Creators of Peace in Nepal, March 2017

'I can already feel the change on my thinking and reacting process. My understanding and acceptance level has definitely risen much higher in the last three days; this is one of the best trainings I have been to,' said one of the participants.

The team decided to work together across their project priorities and focus. Those representing the education sector agreed to work together to introduce Peace Circles to teachers and then to students and even to the parents,  thereby reaching the communities in Nepal. A participant who works for a pioneer organization against human trafficking, is planning to organize a Peace Circle amongst the staff of the organization so that they can help and support the survivors of trafficking better. She will be inviting the other facilitators to co facilitate with her.

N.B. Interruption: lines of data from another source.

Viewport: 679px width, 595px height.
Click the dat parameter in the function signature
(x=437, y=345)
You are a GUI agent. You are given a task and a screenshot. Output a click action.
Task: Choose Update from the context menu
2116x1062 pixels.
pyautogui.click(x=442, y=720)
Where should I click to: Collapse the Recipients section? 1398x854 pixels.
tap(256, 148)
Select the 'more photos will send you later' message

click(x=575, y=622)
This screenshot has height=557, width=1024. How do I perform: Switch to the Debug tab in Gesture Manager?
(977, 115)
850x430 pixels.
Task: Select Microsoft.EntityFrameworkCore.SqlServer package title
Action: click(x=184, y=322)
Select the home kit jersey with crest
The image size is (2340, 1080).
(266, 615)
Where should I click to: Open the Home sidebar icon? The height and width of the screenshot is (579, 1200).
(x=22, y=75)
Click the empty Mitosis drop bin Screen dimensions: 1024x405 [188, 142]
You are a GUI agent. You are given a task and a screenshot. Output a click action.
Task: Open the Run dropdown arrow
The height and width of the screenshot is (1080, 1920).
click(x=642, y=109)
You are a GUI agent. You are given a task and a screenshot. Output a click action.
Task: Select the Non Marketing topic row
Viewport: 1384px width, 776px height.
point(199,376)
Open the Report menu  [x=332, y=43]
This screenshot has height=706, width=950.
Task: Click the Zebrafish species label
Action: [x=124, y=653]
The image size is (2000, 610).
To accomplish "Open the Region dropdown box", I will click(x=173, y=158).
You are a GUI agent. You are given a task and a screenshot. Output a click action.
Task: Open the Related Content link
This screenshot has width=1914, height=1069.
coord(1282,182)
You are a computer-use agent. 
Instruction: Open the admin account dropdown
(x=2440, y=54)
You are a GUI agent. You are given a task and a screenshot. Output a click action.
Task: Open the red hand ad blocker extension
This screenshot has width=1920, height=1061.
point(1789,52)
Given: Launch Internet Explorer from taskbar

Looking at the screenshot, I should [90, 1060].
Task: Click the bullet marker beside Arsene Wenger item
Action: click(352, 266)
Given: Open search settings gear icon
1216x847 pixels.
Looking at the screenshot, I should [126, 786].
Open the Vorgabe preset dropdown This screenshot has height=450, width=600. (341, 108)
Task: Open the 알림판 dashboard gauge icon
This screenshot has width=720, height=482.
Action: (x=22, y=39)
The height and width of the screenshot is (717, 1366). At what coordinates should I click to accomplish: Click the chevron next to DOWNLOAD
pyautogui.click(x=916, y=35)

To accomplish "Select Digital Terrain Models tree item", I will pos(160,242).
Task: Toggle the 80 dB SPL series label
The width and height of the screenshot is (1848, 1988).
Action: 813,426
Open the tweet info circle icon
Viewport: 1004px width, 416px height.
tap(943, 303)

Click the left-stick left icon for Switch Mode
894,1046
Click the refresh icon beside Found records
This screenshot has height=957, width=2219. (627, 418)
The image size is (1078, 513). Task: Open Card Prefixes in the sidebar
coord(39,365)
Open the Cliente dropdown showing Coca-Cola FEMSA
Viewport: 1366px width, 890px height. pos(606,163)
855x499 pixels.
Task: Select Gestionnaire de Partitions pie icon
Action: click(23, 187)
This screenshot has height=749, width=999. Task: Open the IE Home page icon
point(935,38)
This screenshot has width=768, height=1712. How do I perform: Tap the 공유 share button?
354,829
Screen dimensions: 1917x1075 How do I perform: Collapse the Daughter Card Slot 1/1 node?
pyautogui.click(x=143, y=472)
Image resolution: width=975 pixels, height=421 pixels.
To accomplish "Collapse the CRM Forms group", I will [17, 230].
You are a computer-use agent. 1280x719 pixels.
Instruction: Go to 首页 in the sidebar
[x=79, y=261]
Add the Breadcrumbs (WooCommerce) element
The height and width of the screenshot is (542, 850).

The team also decided to work together to conduct Peace Circles in areas of Nepal where conflict is brewing due to unjust distribution of representation in the government. Already there are plans to translate the Creators of Peace Circle facilitator's manual in Nepali. These will be possible thanks to a financial gift received from an Australian CoP woman.

Besides conducting the training for the facilitators, Shoshana also led a session on 'Building your CoP Community' with a larger group of participants. We also held an evening on Creators of Peace with some key women activists and leaders which was hosted in Neichu's home. These women leaders who came are important stakeholders for the newly trained facilitators, and it was wonderful to see how well they perceived the potential of the Creators of Peace Circle and agreed to collaborate in future endeavors for peace building in Nepal. As an immediate result of this evening the Head of Dept of Conflict, Peace and Development Studies from Nepal's oldest and most prestigious university, Tribhuvan University, invited the team to introduce the Peace Circle to their post graduate students. This resulted in a request from a group of 9 of these post grad peace building students who are keen to experience a Peace Circle.  Another Peace Circle Taster has been held within an educational program on Non Violence.

Creators of Peace in Nepal, March 2017

The team in Nepal is now gearing to do a session on 'Telling a New Story' and is excited to be part of a new narrative based on shared aspiration towards a transformed future.

The Nepal Creators of Peace team is now formally part of a global network of women creating peace in the world, and is committed to taking its rightful place to lead from where they are.